A Day in the Life

Die Polizeibeamten, die im Schatten ihres Kleintransporters kugelsichere Westen anlegen, Handschuhe anziehen, um dann den Bahnsteig entlang zu patrouillieren.
Der junge Mann in der Kaufhauspassage, der in der Verkleidung eines mittelalterlichen Händlers, hinter der Theke eines antik gebeizten Holzhäuschen steht, um Lebkuchen zu verkaufen. Das Dach der Verkaufsbude hat eine dicke Schneedecke aus Kunststoffflocken, und der mutmaßlich unterbezahlte Pseudo-Knappe drückt nebenher die Tasten seines Mobiltelefones, er trägt wildlederne Stulpenstiefel, einen geschoppten Wams und einen Hut mit einer langen Feder.
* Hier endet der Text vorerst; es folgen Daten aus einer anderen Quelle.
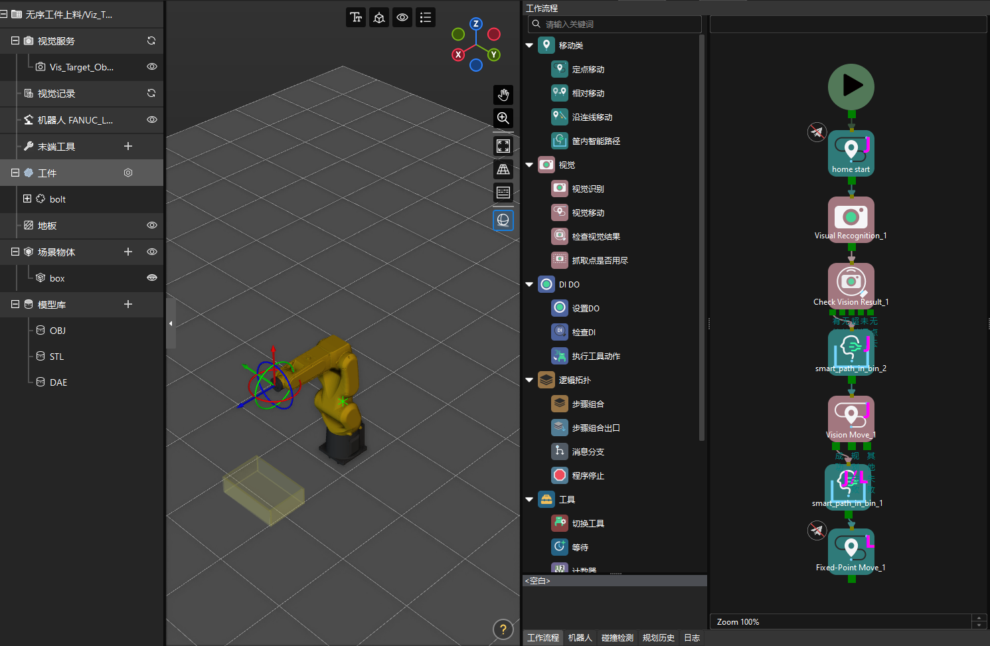Click the green play start node
The width and height of the screenshot is (990, 646).
pos(851,86)
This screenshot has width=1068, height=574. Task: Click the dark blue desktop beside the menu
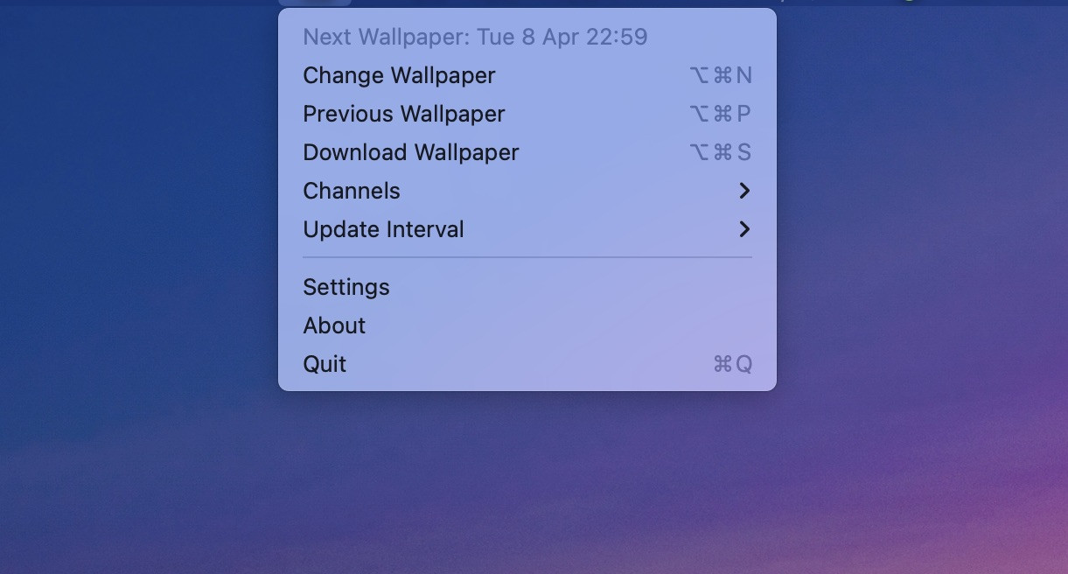click(x=131, y=175)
In der Augenarztpraxis bekommt ein Mann seine sehr starke Sehschwäche attestiert und an seiner Kleidung wird eine gelbe Anstecknadel mit drei schwarzen Punkten befestigt, er wird dabei bald geführt, bald gestützt von einer jüngeren Frau – vielleicht seine Tochter, vielleicht seine wesentlich jüngere Gattin.
Handelt es sich also um Indizien für die Gültigkeit von speziellen Modellen, nach denen das Weltgefüge ewig abläuft, wenn man kulturhistorisch bedingte Parameter herausgerechnet, wie die Bedrohung durch Schußwaffen, die Medizin, Matrixfehler oder den Surrealismus, von Anbeginn an, oder sind es einfach nur nicht erweiterbare Unterklassen des Prinzips Großstadt?
Wie die Medien berichten, wenn ein Flugzeug abstürzt und alle Passagiere verbrennen. Es ist einerseits ein betrübliches, ein trauriges Ereignis, wenn Technik versagt und wenn Leben erlischt. Aber es lässt sich ein Modell bilden für das Leid und die Niederlage: die Flugzeuge dieser Serie hatten beispielsweise gravierende Mängel in der Konstruktion, wie herausgefunden wurde oder der Pilot war betrunken. Muss die Kontrolle der Luftfahrtgesellschaften verschärft werden, wie sicher ist das Fliegen heute, sind Fragen, die die Medien aufwerfen, um, vom uns umfangenden Tod, vom ewigen Scheitern der Technik abzulenken, das Grauen auf eine erträgliches, somit verkäufliches Maß – ein Maß an Wirklichkeit, das menschliche Handlungsfähigkeit suggeriert, herunterzuschrauben.
Die kugelsicheren Westen, als symptomatisch für die Bedrohlichkeit des kriminellen Bahnhofsmilieus, die Skrupellosigkeit und Verruchtheit des Verbrechens allgemein, als wäre mein Gehirn das Boulevardfernsehen, werden die – dem christlichen Topos Babylon zugehörigen – Bilder von im Erbrochenen Schlafenden, von fortgeworfenen Einwegspritzen, an denen geronnenes Blut haftet, von hysterischen Huren, hoffnungslosen Trinkern und im Rausch erhobenen Waffen innerlich eingeblendet.
Der historisierende Lebkuchenhandel, der den Passanten manufakturartige Produktionsmethoden und Klimakitsch vorgaukelt; Insignien eines Lügengebildes, die ich gedanklich versucht bin, mit einem Flammenwerfer auszumerzen, da sie so sehr falsch und schädlich scheinen.
Dann das Anstecken eines Emblems des Verfalls, das im Wartezimmer, unter den Augen der anderen Wartenden stattfindet; das Geführt werden, die Furcht – meine Furcht vor dem Zerfall des Gewebes, daß sich das Auge trübt konkret, ferner vor dem Eindringen von Viren und Krankheiten in den Körper – dieses verletzliche Fleischvehikel, das Ermatten der Körperfunktionen, das in Auflösung begriffene, vergessliche Gehirn; Synapsen die erlöschen, Zellen, die nicht mehr – nie mehr mit Sauerstoff versorgt werden und so fort.
Später am Nachmittag, da die Sonne hinter ein finsteres, oben eisblaues Wolkenband sinkt und sich oben kalt und schwarzblau das All wölbt, stellt sich kein plumpes Trugbild ein, aber eine diffuse Gewissheit von Wahrheit und Endlosigkeit.